Joseíto era tan especial, que gracias a él muchos descubrimos a otro Barry Bonds. Ya no el frío slugger cuestionado o aquel que corría las bases sin emoción, aunque se tratara de un batazo para dejar atrás a una leyenda, sino a un tipo afable, capaz de tener gestos cariñosos sin ningún reparo.
Los días que vinieron lo seguimos viendo, porque si hubo un Marlin siempre atento al juego y de primero para aupar y felicitar a sus compañeros, ese fue Joseíto Fernández, el 16. Era la alegría del dogout, la sonrisa segura y perenne durante todo el encuentro.
El sábado en la tarde, se supo que el manager Don Mattingly había alterado la rotación, rodando la salida de su As para el lunes, para el primero de la serie contra los Mets.
En la madrugada del domingo ocurrió la terrible tragedia que horas después despertaría a Miami y todo el béisbol como con un batazo en el corazón.
«¿Es verdad?», «¿está confirmada?», «¿no puede ser un error, ese nombre es común, a lo mejor es otro»… Nadie quería creerlo. ¿Cómo era posible asimilar que ya no veríamos más a José Fernández?
Los números de Joseíto hablan de mucho más que una promesa, aunque solo estuvo 4 temporadas, su corta trayectoria ya lo ubicaba entre los mejores de este tiempo.
Aunque es cierto que nos quedamos con las ganas de verlo brillar más, cuando madurara y ampliara el repertorio para dominar a sus rivales, cuando adquiriera madurez y mañas para esconder la pelota. Lo mejor de Joseíto en la lomita no lo pudimos ver, eso es parte de lo que nos tiene a todos tan tristes.
José Fernández fue mucho más allá de lo que hizo en el montículo. Encarnaba eso que llaman «el sueño americano», la historia real de un joven inmigrante cubano, que llegó a Estados Unidos luego de cuatro intentos de escapar de la dictadura castrista, quien en la última travesía salvó la vida a su madre, que cayó al mar y con solo 16 años, aferrado al béisbol que le enseñó a jugar y amar su adorada abuelita, comenzó a escribir una de las leyendas más hermosas que podamos leer, de una vida que nos impactó a todos.

» **LISTADO EXTRAÍDO**:
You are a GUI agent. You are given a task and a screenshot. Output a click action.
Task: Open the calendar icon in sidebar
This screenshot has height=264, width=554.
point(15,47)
==
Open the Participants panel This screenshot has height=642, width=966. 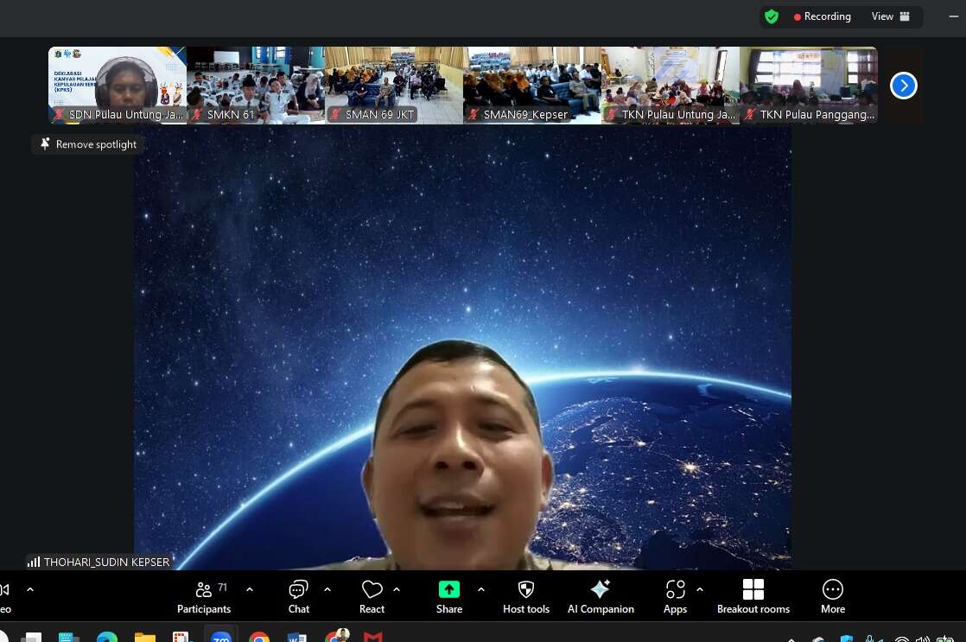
---
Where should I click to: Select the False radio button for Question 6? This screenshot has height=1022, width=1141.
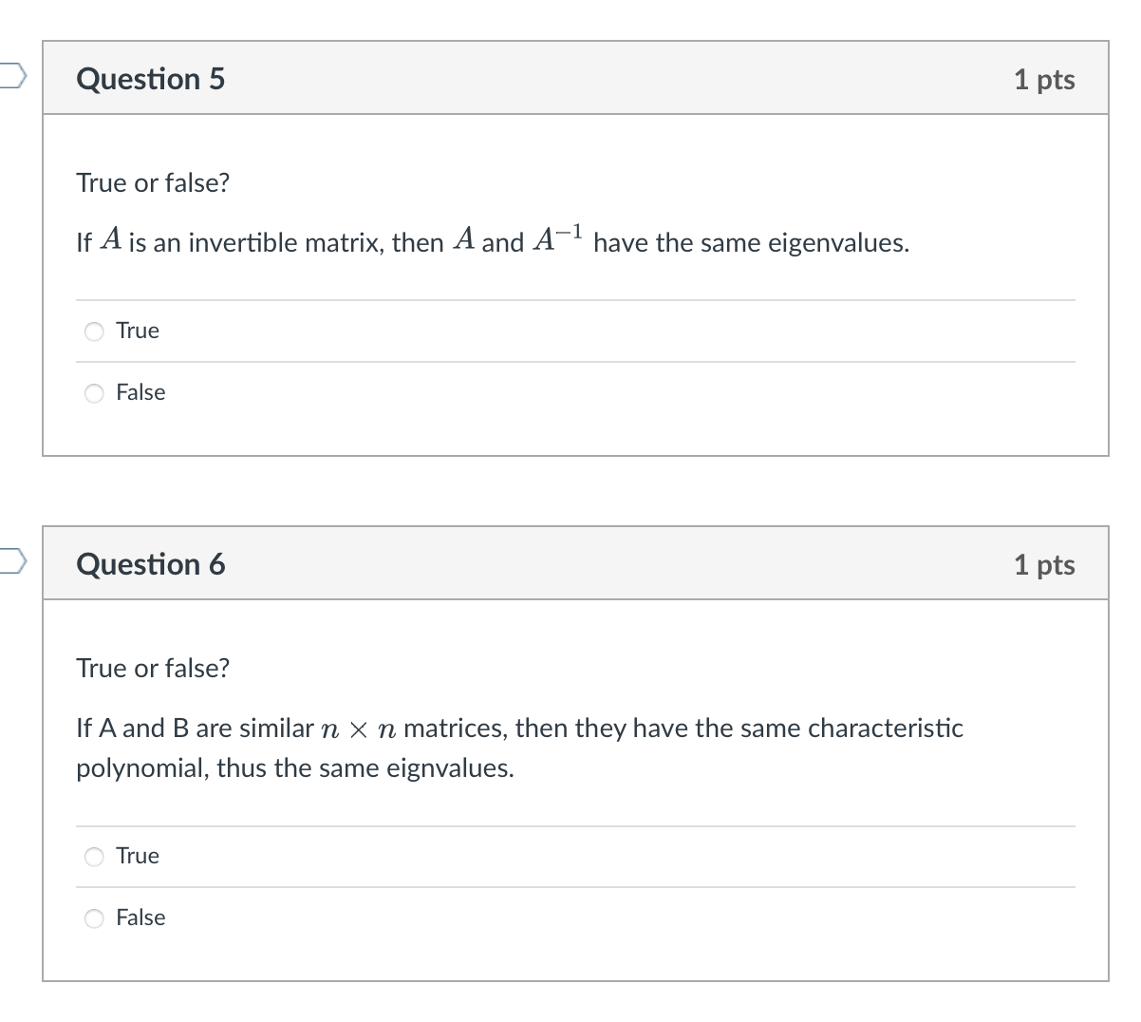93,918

» **TAREAS POR REALIZAR**:
**a.** Edita el texto sobre José Fernández en todo lo que va desde «El sábado en» hasta «contra los Mets.», y pon «viernes» en lugar de «sábado».
**b.** Indica si cada afirmación concuerda con el texto sobre José Fernández y cita las palabras que lo deciden: (i) Don Mattingly cambió la rotación para que su As abriera el lunes ante los Mets. (ii) José Fernández jugó seis temporadas. (iii) José Fernández llegó a Estados Unidos en su primer intento de escapar.

» **RESPUESTAS DE TAREAS**:
**a.**
El viernes en la tarde, se supo que el manager Don Mattingly había alterado la rotación, rodando la salida de su As para el lunes, para el primero de la serie contra los Mets.

**b.**
(i) Sí: «rodando la salida de su As para el lunes, para el primero de la serie contra los Mets».
(ii) No: «aunque solo estuvo 4 temporadas».
(iii) No: «luego de cuatro intentos de escapar de la dictadura castrista».